> **Brief A**:
Repeat word for word the part of the passage on the mayors and the Assembly from "6. The mayors" to "4th of September.)".
> **Brief B**:
For each statement, say yes or no according to the passage on the mayors and the Assembly, and quote the words that decide it: (i) The Central Committee named the elections as its only aim. (ii) The Assembly sat at Paris. (iii) The mayors stood between Versailles and Paris.
> **Brief C**:
In the passage on the mayors and the Assembly, what did the Assembly call the Central Committee?

6. The mayors and the Assembly combine against Paris
The thought of witnessing a massacre filled me with anguish.
(Jules Favre, Inquiry into the 4th of September.)
On the 21st the situation stood out in bold relief.
At Paris – the Central Committee, with it all the workmen and all the generous and enlightened men of the lower middle-class. The Committee said, ‘We have but one object – the elections. Everybody is welcome to co-operate with us, but we shall not leave the Hôtel-de-Ville before they have been made.’
At Versailles – the Assembly: all the monarchists, all the great bourgeoisie, all the slaveholders. They yelled, ‘Paris is only a rebel, the Central Committee a band of brigands.’
Between Versailles and Paris – a few Radical deputies, all the mayors, many adjuncts. They comprised the Liberal bourgeois, that sacred herd that makes all revolutions and allows all the empires to be made. Despised by the Assembly, disdained by the people, they cried to the Central Committee, ‘Usurpers!’ and to the Assembly, ‘You will spoil all.’
The day of the 21st is memorable, for on it all these voices made themselves heard.

> **Collected material**:

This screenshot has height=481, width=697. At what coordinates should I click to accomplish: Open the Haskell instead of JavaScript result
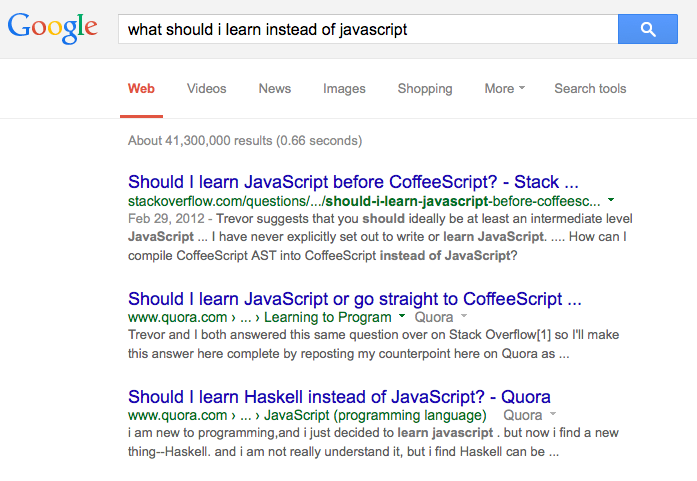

> **Worked answer A**:
6. The mayors and the Assembly combine against Paris
The thought of witnessing a massacre filled me with anguish.
(Jules Favre, Inquiry into the 4th of September.)

> **Worked answer B**:
(i) Yes: "We have but one object – the elections."
(ii) No: "At Versailles – the Assembly"
(iii) Yes: "Between Versailles and Paris – a few Radical deputies, all the mayors, many adjuncts."

> **Worked answer C**:
A band of brigands.